しかし、何故体を動かしていく必要がある?
まぁ、私も昔はここまで運動を嫌悪していたわけじゃないけど・・・
そう、すべてはあの日のせいで―――
そして、疑問はもう一つある。
勉強の出来ないくせに運動が得意なやつは友達が沢山いる。
なのになんで勉強が出来て運動が出来ない人は友達が少ない?
全くといっていいほど、理解不能だ。
私には、友達は一人しかいない。
そして、友達は、ゲーマーだった。
私自身は、ゲームなんてやったことがなかった。
というか、やって夢中になったりしたら大変なことになるので、やらなかった。
私には変な能力があった。
それは―――私が触れた他のものの運命を捻じ曲げる力。
分かりにくいので、具体例を挙げよう。
例えば、今にも枯れそうな木があったとする。
私がその木に触れて「生き生きとした、青葉の茂る木になる運命を!!」と念じれば、その木は青葉茂る木になる。

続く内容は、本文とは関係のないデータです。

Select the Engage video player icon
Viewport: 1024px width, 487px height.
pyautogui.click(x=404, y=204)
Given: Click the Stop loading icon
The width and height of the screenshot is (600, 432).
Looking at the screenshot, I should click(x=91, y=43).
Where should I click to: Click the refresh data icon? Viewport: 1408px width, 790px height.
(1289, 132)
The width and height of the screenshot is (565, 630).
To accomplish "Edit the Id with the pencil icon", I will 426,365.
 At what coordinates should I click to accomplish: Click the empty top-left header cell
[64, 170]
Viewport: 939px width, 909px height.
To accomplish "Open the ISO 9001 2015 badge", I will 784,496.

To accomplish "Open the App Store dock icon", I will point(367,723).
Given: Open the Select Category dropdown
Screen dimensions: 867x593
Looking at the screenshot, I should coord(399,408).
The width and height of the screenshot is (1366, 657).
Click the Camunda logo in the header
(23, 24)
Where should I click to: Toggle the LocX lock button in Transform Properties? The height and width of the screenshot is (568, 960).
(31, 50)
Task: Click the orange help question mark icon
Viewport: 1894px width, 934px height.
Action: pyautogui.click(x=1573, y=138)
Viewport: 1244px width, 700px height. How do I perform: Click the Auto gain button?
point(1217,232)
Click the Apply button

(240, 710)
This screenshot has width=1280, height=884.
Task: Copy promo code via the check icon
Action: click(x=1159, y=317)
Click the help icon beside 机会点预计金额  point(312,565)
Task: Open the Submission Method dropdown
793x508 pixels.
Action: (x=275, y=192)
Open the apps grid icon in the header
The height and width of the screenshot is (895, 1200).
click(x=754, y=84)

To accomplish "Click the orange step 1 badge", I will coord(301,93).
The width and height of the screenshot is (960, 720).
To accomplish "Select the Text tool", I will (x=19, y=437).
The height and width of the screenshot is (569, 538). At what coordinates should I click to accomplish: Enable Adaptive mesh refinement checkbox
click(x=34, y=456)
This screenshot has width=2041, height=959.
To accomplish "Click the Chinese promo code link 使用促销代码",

つまり、「枯れそう」という運命がなかったことになり、はじめから、「青葉茂る木」となるのだ。
まぁ、簡単に言ってしまえば触れたものを私の思い通りに変える能力だ。
この能力は無意識にでも発動する。
だから、もし私がゲームをやっていて「この敵、死ね!」とか念じてしまったらシナリオなども変わってきてしまうだろう。
私はこの能力を嫌悪している。この能力のせいで大切なものを失った。
でも、この能力と付き合ってはや6年。
慣れてくると、自然と油断が生じるものである。